- Goal of the exercise
Give a count of the lines below that have the string "will" in them, with no other words.

- Source data
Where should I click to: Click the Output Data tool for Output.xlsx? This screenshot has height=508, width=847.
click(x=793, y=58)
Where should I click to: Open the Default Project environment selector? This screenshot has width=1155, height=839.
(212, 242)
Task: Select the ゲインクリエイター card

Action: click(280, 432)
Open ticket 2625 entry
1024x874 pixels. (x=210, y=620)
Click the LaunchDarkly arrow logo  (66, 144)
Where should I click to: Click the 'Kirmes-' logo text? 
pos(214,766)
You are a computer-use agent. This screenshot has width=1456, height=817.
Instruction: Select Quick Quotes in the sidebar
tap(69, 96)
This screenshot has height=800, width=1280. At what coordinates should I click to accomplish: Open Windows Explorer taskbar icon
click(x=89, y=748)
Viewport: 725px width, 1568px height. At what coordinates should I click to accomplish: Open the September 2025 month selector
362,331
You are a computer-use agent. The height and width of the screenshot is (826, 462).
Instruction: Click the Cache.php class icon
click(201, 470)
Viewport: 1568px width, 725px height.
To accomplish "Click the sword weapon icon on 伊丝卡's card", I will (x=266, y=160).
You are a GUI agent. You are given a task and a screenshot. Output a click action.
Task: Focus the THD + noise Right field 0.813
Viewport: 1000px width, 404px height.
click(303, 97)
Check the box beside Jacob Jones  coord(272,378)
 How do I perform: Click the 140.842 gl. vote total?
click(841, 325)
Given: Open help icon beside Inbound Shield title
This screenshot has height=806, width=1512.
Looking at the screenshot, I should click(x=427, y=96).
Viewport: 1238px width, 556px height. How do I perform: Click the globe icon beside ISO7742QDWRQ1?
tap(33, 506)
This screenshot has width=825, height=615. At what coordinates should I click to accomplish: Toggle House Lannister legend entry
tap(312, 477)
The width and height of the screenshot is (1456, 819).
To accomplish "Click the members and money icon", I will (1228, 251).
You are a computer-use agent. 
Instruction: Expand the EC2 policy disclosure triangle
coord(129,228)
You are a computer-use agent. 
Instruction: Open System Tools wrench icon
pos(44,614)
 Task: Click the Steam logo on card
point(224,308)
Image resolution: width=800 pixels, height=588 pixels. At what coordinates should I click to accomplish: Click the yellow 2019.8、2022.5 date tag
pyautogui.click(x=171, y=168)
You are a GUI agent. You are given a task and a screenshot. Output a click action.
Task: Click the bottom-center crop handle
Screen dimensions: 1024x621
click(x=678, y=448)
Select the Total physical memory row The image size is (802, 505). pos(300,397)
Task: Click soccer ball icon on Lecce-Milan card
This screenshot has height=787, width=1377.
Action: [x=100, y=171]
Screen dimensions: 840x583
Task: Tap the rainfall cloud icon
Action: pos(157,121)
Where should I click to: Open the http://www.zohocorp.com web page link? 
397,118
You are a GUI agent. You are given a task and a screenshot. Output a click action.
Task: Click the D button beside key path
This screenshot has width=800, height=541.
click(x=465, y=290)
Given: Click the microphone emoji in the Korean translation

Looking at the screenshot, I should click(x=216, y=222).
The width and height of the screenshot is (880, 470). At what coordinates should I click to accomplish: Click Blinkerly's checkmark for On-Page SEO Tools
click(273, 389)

- Written solution
2